» **Task brief**:
Starting at the first line of the data, print every line up to and including the one with "Task: Click the", but no pictures.

» **Exercise data**:
__________________________________________________

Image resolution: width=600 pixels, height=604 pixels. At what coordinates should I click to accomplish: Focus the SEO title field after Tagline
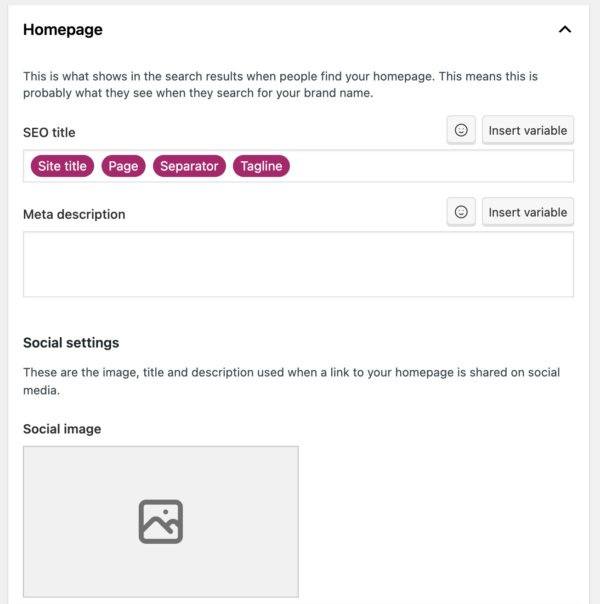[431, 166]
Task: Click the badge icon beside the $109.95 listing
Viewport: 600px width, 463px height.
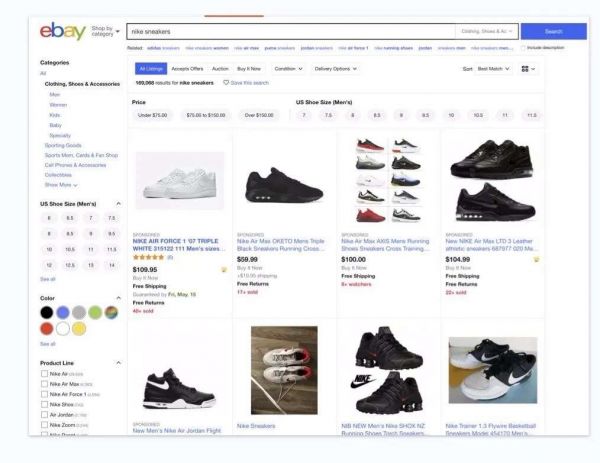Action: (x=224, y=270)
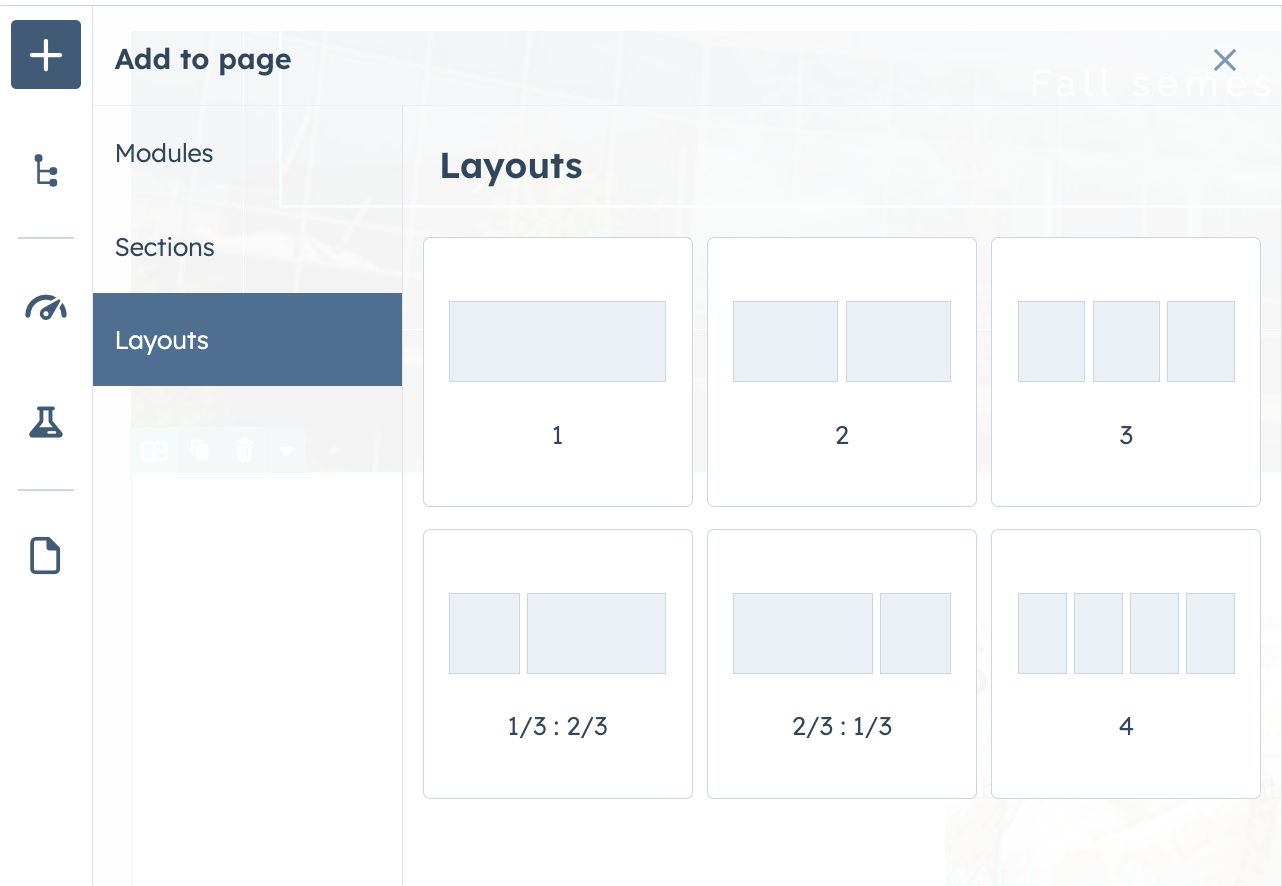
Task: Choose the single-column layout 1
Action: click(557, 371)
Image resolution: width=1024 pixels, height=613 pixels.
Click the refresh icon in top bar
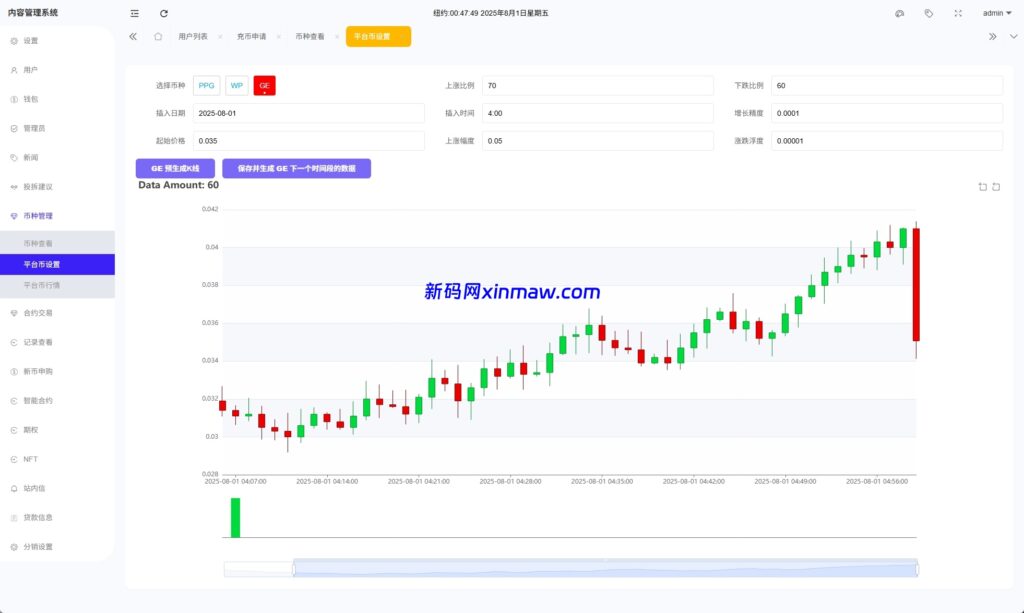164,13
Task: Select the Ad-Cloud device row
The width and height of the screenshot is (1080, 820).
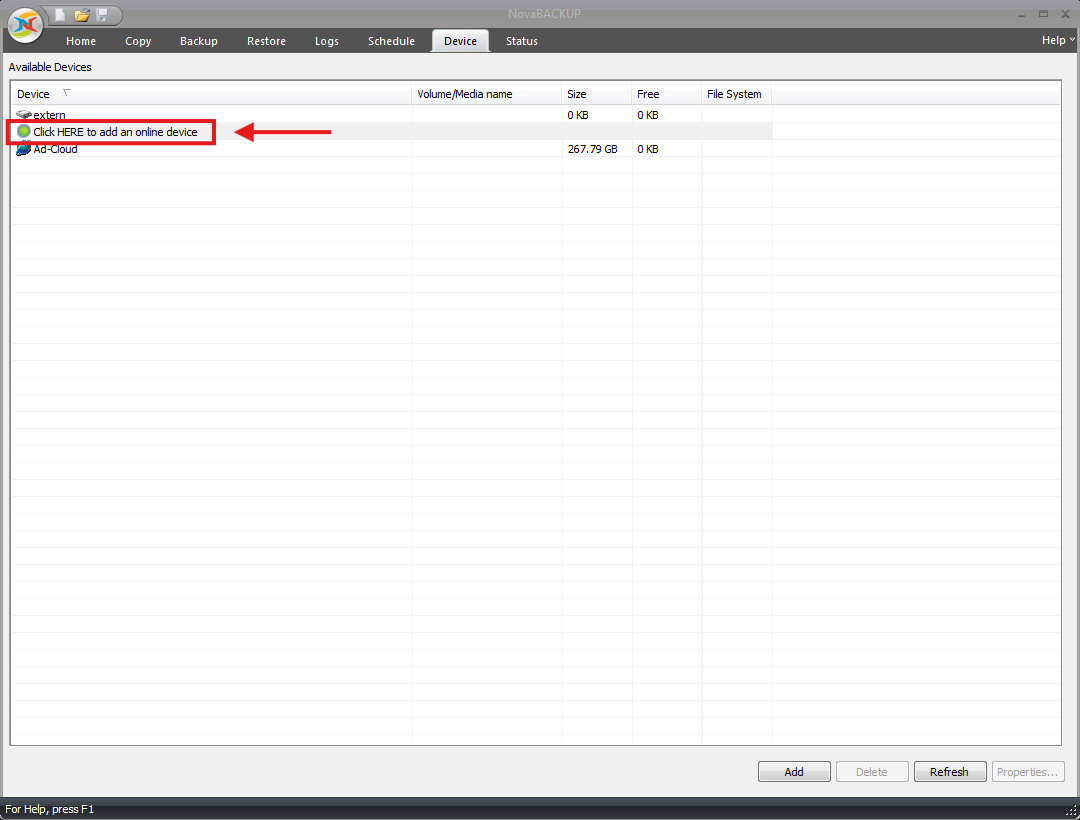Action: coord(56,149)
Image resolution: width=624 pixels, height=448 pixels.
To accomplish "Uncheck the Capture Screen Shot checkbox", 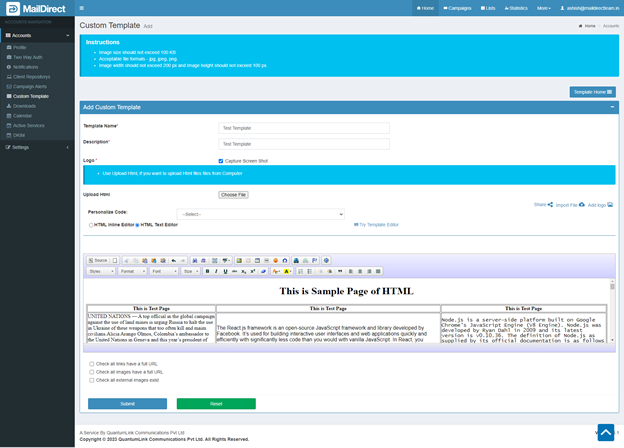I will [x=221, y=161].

__________________________________________________

» **Exercise solution**:
Image resolution: width=600 pixels, height=604 pixels. At what coordinates should I click to accomplish: Focus the SEO title field after Tagline
[431, 166]
Task: Click the badge icon beside the $109.95 listing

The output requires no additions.